1960 Series II 109 | “Cambridge”

In 1961, a group of four Cambridge graduates shipped a Series II 109 to Argentina to begin an agricultural study of the Americas. They drove across South America, conducting their observations from Argentina to Colombia, where some of the group walked across the Darién Gap before rejoining the party and vehicle in Panama for the rest of the drive north. Their expedition would be the first to drive the length of the Americas, minus the Darién.

 

The team took this 109” almost to the end of the continent at Fairbanks, but after 15 months on the road, they ran into one obstacle they could not get through: the Alaskan winter. Five hundred miles short of the Arctic Circle, they ended their journey, sold the Land Rover, and headed home to write Year with Three Summers.

In 2015, the three surviving members of the expedition reunited with the vehicle after some Alaskan Land Rover enthusiasts connected the signage painted on the vehicle’s doors to the expedition and the book. They took the Land Rover the last few hundred miles from Fairbanks to Prudhoe Bay, completing the last leg 55 years later.

1971 Range Rover Suffix A | British Trans-Americas Expedition

By the late 1960s, the direct transit of the Americas from north to south in a continuous journey remained the one major unconquerable overland journey left on the map. Expeditions had crossed the Gap itself, and expeditions had driven the Americas minus the Gap, but Fairbanks to Ushuaia in one single go across the land remained an unfulfilled dream.

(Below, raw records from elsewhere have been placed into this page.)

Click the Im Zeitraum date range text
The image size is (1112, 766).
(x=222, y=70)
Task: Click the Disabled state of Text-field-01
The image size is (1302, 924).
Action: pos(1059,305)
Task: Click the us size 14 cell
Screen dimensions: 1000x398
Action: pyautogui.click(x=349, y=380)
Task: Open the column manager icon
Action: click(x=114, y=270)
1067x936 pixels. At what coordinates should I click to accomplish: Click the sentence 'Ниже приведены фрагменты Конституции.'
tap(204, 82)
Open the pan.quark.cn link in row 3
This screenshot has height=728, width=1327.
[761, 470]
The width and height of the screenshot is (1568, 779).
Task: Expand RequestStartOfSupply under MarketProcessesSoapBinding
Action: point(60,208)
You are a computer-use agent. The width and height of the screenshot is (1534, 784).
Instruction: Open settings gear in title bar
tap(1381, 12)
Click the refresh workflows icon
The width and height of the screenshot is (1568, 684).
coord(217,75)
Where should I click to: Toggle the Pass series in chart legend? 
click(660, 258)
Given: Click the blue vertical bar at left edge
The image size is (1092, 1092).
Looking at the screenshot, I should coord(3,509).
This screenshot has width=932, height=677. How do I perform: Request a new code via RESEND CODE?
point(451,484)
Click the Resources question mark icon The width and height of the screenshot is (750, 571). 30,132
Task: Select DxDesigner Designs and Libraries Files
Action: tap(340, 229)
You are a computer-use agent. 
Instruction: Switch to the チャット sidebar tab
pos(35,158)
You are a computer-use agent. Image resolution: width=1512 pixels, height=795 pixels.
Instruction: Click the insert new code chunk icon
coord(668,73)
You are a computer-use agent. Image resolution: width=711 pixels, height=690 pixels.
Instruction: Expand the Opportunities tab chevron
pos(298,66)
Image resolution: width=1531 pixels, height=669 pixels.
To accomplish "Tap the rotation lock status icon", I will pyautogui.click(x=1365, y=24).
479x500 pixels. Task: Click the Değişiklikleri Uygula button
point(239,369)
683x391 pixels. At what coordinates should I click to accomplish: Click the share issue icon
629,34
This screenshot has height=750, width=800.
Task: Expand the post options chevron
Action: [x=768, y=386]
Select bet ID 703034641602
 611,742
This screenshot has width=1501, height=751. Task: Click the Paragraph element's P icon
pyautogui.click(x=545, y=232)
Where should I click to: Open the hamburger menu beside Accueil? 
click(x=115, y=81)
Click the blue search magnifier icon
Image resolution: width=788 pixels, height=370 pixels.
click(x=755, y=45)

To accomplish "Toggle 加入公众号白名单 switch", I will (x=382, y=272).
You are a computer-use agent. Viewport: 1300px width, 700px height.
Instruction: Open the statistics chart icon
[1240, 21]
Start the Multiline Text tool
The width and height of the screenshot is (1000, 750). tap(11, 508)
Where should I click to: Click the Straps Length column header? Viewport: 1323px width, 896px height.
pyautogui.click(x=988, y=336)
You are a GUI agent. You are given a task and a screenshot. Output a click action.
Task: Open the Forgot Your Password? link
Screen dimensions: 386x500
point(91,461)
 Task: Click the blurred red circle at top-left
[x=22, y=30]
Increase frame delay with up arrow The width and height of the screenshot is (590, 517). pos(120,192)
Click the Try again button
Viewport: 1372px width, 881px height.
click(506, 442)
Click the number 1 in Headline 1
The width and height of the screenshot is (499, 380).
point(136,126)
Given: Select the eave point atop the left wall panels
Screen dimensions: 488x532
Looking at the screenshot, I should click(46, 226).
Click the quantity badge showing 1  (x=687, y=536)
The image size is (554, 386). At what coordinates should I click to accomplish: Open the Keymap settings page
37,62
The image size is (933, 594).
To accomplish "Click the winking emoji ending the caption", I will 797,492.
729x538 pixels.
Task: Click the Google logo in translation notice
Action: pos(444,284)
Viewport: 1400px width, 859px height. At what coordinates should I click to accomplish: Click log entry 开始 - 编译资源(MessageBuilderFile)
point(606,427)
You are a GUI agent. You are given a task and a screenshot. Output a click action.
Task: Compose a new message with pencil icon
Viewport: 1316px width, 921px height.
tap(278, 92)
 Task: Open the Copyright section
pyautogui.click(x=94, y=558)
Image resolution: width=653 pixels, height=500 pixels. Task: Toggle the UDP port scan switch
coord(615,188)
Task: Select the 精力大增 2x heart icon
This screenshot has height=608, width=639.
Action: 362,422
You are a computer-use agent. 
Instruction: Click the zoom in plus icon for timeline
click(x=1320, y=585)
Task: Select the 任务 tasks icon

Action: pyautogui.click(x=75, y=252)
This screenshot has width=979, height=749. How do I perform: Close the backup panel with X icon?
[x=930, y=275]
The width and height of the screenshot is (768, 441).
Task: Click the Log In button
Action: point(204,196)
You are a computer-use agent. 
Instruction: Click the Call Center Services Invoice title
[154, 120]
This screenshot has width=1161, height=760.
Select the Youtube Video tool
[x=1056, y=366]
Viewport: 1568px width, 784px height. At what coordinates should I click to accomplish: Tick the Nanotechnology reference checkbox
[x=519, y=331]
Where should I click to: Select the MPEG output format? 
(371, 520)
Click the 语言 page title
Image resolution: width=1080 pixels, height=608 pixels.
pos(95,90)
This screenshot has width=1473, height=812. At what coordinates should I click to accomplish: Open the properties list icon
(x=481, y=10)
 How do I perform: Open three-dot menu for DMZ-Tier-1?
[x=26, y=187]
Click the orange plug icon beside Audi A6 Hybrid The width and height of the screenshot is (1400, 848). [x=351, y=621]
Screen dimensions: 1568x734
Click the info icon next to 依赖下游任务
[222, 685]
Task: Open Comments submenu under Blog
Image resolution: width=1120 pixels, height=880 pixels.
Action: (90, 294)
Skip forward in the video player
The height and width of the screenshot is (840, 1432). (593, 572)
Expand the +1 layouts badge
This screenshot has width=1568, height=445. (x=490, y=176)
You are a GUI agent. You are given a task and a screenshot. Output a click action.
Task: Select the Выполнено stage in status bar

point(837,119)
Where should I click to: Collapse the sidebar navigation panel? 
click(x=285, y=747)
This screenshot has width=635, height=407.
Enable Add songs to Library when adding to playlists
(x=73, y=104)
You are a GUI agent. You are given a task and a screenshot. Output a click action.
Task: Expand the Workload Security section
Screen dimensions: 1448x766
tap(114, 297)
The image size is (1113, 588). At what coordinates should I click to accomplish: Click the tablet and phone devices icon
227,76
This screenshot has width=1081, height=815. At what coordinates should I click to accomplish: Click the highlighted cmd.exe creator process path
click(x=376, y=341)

Explorer Col. John Blashford-Snell, of the Corps of Royal Engineers, led an attempt at the entire journey in one go, and partnered with Rover and their brand-new Range Rover to undertake the route. The expedition was run with the support of the British Ministry of Defence, with over 60 personnel working their way through the gap, at a pace of about four miles per day. After 99 days battling inch by inch through the hot and dense jungle, the two Range Rovers (assisted by “Pathfinder,” a Series IIA 88”) completed what is one of the greatest feats of overland achievement. The Range Rovers were sent back to England to be taken apart and analyzed by the engineering department before being preserved as museum pieces.

1989 Range Rover Classic | Great Divide Expedition

The Great Divide Expedition was undertaken over 12 days in August 1989 as a partnership with the Tread Lightly! movement. It was also an opportunity for Land Rover to show the press the updates made to the Range Rover for 1989.

 

The expedition traversed the full spine of the Rocky Mountains in Colorado, crossing briefly into Wyoming and New Mexico at either end for good measure. The route was created by Coloradan and 1987 Camel Trophy competitor Tom Collins to show off the diversity and beauty of the Centennial State. The 1,100-mile route was only 25 percent paved, and crossed the highest road in America, the 13,188-foot Mosquito Pass.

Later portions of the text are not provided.